I can prove <= easily but I am having trouble with the other direction. So far I have taken countable dense subsets $(x_n)$ of $X$ and $(y_n)$ of $Y$. These then automatically satisfy the closed linear span requirement. I am not sure how to verify the norm requirement. I know it must use the fact that $X$ and $Y$ are isomorphic but can't see how.

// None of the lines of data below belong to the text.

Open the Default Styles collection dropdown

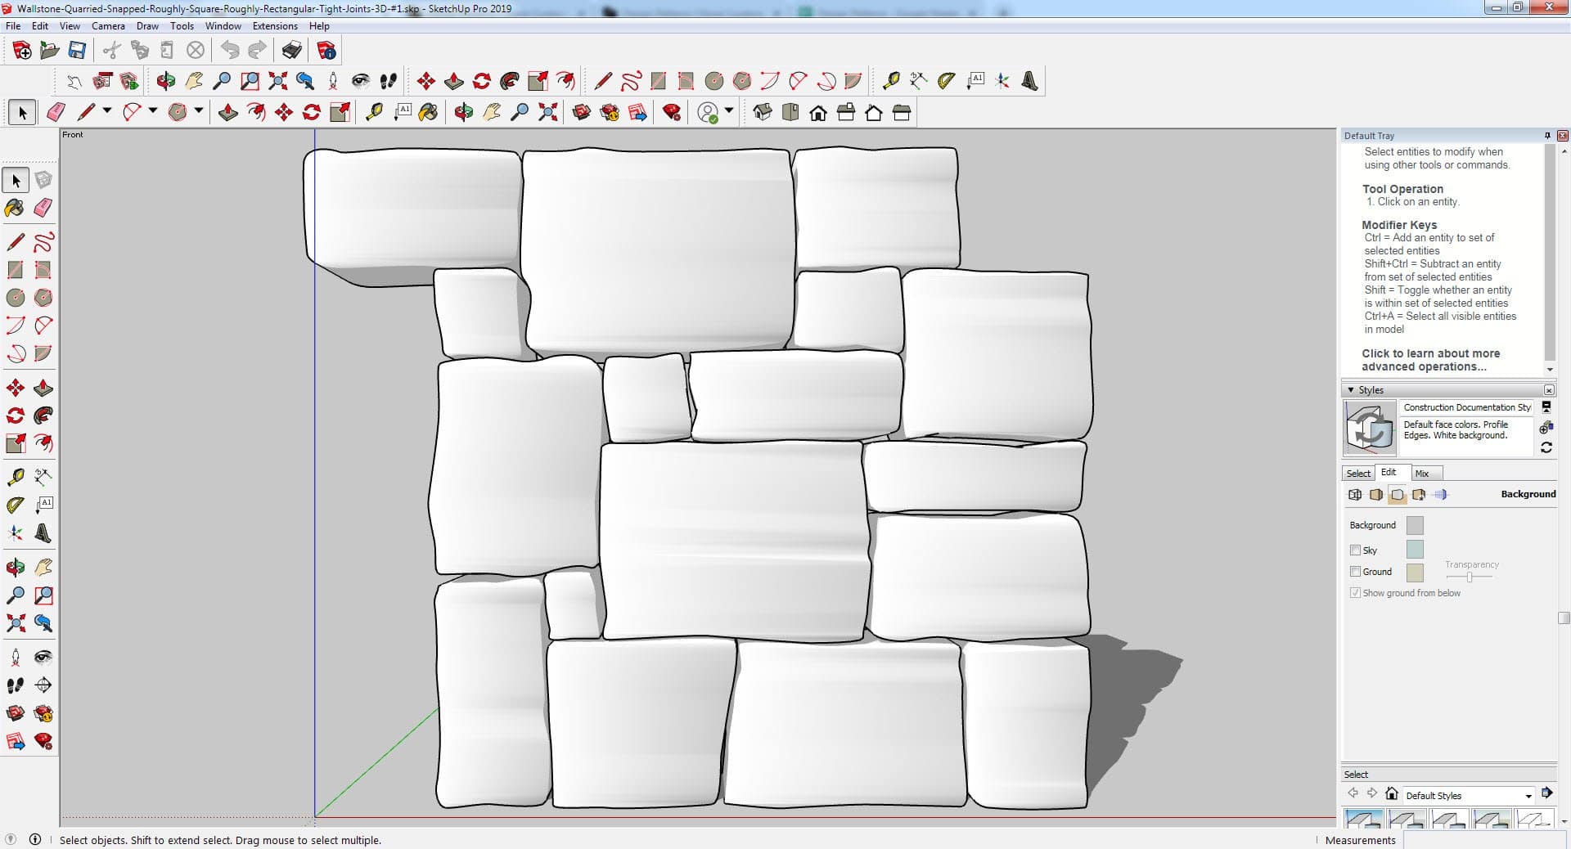pos(1528,796)
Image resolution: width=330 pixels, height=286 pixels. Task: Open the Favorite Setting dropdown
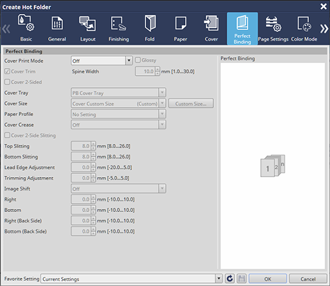pos(131,278)
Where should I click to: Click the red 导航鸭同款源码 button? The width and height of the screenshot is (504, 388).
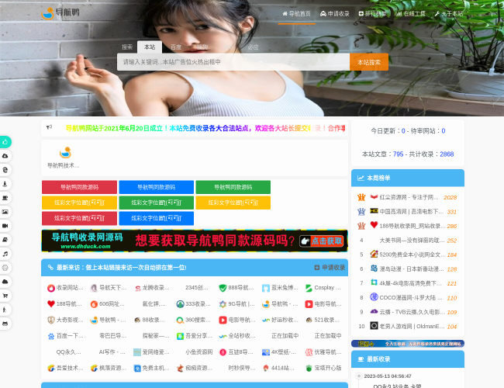[x=78, y=187]
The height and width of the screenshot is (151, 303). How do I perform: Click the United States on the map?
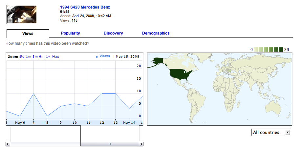(x=180, y=75)
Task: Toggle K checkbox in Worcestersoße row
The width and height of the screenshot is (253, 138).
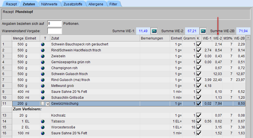Action: (x=199, y=127)
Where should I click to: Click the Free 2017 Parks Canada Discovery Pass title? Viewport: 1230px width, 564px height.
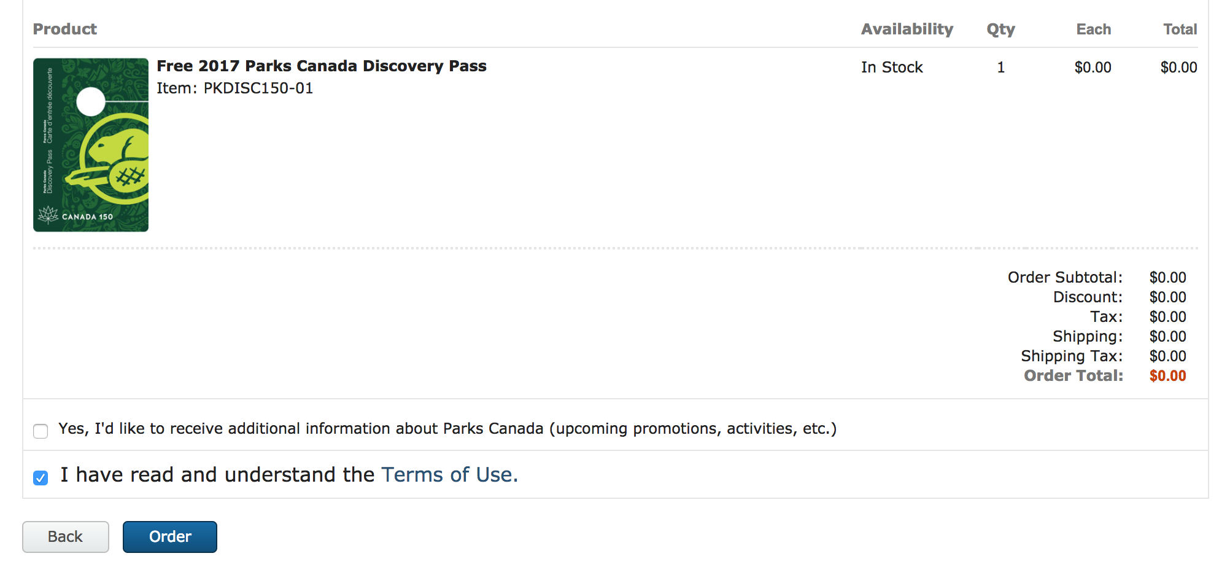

Could anyone please help me? Thank you
Let $\{x_n\}_{n\in \mathbb{N}}$ be a set with dense linear span and $T:X\rightarrow Y$ be an isomorphism. Put $y_n=Tx_n$. Then $\{y_n\}_{n\in \mathbb{N}}$ has dense linear span in $Y$. Now let $(a_n)$ be a sequence such that $\sum_{n=1}^\infty a_n x_n$ exists. For every $N$ the following inequality is true: $$\|\sum_{n=1}^N a_n x_n\|=\|T^{-1}\sum_{n=1}^N a_n Tx_n\|=\|T^{-1}\sum_{n=1}^N a_n y_n\|\le\|T^{-1}\|\|\sum_{n=1}^N a_n y_n\|.$$ Similarly one obtains $$\|\sum_{n=1}^N a_n y_n\|\le \|T\|\|\sum_{n=1}^N a_n x_n\|,$$ so $$\frac{1}{\|T^{-1}\|}\|\sum_{n=1}^N a_n x_n\|\le\|\sum_{n=1}^N a_n y_n\|\le \|T\|\|\sum_{n=1}^N a_n x_n\|$$ for all $N$. Taking limits yields the claim.